Ever Increasing Municipal Retiree Health Costs a Big Problem in Places Like Everett

Friday, October 3, 2014

After reading the latest Massachusetts Taxpayers Foundation (MTF) bulletin on the oversized burden retiree health care costs put on municipal budgets, my first reaction was, Steve Wynn can’t build that casino in Everett fast enough.

Everett was cited in the bulletin because it is a good example of a bad situation -- a place where the average citizen barely gets by, and where the cost of providing health coverage to retired municipal employees consumes an ever larger share of local revenue.

An independent non-profit research organization, the MTF used two criteria in selecting Everett and eight other municipalities for analysis.  First, a city or town had to have a population of at least 10,000.  Second, the average annual per capita income in that city or town had to be among the lowest in the state.  Besides Everett, those municipalities are Amherst, Chelsea, Fitchburg, Holyoke, Lawrence, New Bedford, North Adams and Springfield.

“Between fiscal 2009 and fiscal 2013, the total costs for retiree health care coverage in the nine municipalities rose from $71.8 million to $88.8 million, an increase of 24 percent, while property taxes grew at half that rate, a modest 12.1 percent,” the bulletin said. 

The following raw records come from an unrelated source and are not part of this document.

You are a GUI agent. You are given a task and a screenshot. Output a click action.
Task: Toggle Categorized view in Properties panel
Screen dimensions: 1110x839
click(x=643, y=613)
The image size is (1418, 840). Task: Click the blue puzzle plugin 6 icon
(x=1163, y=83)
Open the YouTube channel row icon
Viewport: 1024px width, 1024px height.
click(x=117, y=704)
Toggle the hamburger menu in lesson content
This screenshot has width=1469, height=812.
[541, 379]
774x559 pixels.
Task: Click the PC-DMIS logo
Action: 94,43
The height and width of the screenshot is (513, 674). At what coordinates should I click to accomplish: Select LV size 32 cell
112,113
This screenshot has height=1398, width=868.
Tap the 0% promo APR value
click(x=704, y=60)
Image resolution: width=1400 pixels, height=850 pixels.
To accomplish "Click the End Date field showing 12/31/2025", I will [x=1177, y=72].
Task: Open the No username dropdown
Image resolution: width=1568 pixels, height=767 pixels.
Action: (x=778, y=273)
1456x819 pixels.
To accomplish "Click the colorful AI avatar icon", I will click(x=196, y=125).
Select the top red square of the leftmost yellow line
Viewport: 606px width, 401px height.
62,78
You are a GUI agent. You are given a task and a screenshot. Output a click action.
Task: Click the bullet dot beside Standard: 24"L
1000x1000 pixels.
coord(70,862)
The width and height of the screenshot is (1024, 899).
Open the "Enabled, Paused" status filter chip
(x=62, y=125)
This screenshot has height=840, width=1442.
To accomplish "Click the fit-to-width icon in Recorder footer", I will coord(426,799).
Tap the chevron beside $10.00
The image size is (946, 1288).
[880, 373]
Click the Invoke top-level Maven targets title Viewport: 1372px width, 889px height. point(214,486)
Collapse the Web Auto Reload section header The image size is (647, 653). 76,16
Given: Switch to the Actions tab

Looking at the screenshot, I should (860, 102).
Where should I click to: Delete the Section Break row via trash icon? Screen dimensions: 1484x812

The bulletin said that “The jump in retiree health care spending is especially striking when considered in the context of the tiny two percent growth in the total budgets of these nine communities between 2009 and 2013.” 
The bulletin pointed to the irony of local taxpayers funding a benefit for municipal retirees “that most of them do not receive,” i.e., private health coverage in their golden years.
“Few residents have access to any (private) retiree health care benefits themselves,” the bulletin said, “let alone the generous ones provided by municipalities.” 

It went on to cite figures from the Agency for Health Care Quality and Research showing that, in 2013, only 7.3 percent of Massachusetts private sector establishments offered health insurance to retirees over age 65, and only 8.8 percent offered it to retirees prior to age 65.
The MTF has long argued that the system governing health care benefits for retired public employees should be reformed.  It restated that case in its latest bulletin.  The MTF called upon the legislature, for example, to double the years that a municipal (or state) employee must work before qualifying for health benefits in retirement, from 10 to 20, and to eliminate altogether pre-Medicare coverage for retirees.

If I were back living in Everett, I’d be writing letters now to my rep and senator asking them to support every change in the system supported by the MTF.  Otherwise, I’d say, the tens of millions of dollars promised to the city every year by the Wynn Everett casino might end up going mainly to retiree health care.
Of course, retired city workers, once they got wind of my letters, would soon be writing letters to the same legislators saying don't you dare change that system.